Animals and Society
Tuesday/Friday 12:30pm – 2:20pm
Office: O’Connor 336
Office Hours: Mon/Wed 10:30 – 12:30 or by appointment
Phone: (508) 626-4864
Why do we love some animals yet despise others? Why do people who salivate over hot dogs consider it unthinkable to eat their own puppy? This course explores the roles non-human animals play in our lives. We consider the social origins of our attitudes toward other species, as well as how we balance the idea that animals exist for our benefit with the notion of animal rights.
There are two books to purchase. They are available at the campus bookstore and can also be found online:
Hal Herzog, Some We Love, Some We Hate, Some We Eat. New York: HarperCollins, 2010.
Melanie Joy, Why We Love Dogs, Eat Pigs, and Wear Cows. San Francisco: Conari Press, 2010.
All other readings are linked below on the syllabus.
*Please bring assigned readings to class. For those that are online, either print them or access them electronically in class via your laptop, tablet, or smartphone.
As a way of facilitating rich discussions, you are to post on Blackboard in advance of most classes. The dates when a reading response is due are listed on the schedule below.
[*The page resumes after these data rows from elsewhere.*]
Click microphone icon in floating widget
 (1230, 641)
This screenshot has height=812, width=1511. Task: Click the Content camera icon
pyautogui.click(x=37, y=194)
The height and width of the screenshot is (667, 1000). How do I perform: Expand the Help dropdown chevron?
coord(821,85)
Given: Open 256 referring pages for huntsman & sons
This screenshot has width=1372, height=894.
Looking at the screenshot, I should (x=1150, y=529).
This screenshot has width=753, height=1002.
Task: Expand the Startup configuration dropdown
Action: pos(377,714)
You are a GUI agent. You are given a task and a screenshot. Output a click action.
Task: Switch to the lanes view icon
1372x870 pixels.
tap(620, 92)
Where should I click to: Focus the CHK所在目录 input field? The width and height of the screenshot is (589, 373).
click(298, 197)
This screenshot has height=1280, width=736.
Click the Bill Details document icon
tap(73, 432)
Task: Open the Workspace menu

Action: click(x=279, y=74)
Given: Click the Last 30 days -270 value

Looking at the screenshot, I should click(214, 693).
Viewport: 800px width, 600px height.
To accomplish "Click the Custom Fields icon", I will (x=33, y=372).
Please post no later than 7am on the due date. I will not give full credit for late posts, and will give no credit for posts made after 12pm. Your write-up should have two parts:
- A 2-3 paragraph critique of the reading, which differs from a summary. Whereas a summary highlights main points in the reading, a critique takes the discussion in a direction of your choosing. It explores themes or issues the reading raised for you. There are several ways you can frame your critique.
— Something you found interesting and why.
— Something you found confusing and why.
— An important topic left unexplored.
— Strengths/weaknesses of a study’s methodology.
— How a concept or idea applies to your own life.
- Raise 2 or more questions for our class discussion. These should not be “yes/no” questions but instead “how” or “why” questions, since these generate more discussion.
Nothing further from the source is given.